Find how many lines in the material contain "computer"; your answer should be that number alone.
━━━━━ Provided records
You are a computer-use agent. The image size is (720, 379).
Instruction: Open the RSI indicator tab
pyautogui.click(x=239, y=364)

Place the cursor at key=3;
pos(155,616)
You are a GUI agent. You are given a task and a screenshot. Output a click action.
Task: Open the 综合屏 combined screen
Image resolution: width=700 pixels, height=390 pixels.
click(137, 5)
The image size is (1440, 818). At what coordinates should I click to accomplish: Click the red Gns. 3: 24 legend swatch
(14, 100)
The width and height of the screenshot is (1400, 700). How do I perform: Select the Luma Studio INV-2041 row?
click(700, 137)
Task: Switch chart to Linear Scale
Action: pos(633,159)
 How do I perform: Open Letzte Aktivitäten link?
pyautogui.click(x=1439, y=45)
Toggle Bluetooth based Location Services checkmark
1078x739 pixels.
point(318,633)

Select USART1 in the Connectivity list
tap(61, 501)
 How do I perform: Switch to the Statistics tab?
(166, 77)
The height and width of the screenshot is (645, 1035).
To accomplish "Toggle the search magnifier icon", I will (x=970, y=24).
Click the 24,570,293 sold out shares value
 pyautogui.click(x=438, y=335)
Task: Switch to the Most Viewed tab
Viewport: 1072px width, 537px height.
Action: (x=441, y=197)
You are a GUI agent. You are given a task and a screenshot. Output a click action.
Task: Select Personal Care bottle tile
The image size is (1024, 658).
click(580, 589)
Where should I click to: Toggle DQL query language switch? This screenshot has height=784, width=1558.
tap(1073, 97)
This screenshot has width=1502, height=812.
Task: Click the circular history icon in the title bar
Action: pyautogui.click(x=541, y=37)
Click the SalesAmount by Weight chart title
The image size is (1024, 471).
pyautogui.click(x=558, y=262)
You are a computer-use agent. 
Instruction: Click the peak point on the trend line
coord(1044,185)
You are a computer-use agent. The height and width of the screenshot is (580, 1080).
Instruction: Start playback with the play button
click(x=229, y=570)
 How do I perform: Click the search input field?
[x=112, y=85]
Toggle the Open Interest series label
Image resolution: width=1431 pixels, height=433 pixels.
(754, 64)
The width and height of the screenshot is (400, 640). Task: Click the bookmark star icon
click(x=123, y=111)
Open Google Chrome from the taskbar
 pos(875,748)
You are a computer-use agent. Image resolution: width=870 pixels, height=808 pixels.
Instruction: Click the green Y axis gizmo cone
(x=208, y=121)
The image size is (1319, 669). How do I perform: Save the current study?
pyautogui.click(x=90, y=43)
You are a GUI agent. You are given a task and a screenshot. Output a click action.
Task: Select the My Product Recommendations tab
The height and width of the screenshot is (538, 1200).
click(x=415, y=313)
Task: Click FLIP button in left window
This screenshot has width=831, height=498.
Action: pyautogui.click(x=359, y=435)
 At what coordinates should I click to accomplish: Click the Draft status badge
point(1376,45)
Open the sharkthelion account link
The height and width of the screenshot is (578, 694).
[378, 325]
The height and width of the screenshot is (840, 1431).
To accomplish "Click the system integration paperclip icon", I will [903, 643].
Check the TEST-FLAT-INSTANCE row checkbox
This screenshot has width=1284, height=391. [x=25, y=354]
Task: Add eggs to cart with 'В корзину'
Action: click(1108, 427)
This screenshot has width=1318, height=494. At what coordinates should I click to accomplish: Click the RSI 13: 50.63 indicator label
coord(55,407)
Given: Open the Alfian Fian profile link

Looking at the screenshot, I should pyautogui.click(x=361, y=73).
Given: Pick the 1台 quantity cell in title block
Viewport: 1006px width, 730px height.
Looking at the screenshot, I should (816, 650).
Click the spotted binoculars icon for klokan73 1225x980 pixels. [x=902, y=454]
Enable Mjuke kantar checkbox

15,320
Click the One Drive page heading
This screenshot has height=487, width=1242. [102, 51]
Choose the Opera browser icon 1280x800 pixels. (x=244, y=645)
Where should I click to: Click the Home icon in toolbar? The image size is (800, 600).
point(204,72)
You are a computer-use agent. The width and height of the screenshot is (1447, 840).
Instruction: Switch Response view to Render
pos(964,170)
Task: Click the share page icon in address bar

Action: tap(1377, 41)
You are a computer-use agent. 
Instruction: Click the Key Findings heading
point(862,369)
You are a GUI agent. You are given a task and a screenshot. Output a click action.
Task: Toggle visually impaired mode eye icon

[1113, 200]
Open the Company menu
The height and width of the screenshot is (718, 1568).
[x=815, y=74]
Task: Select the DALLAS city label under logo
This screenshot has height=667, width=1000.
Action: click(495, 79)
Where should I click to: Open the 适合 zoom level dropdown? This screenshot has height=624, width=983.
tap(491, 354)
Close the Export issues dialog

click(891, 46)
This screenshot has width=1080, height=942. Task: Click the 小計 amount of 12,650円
━━━━━━━━━━
• Solution for this problem
6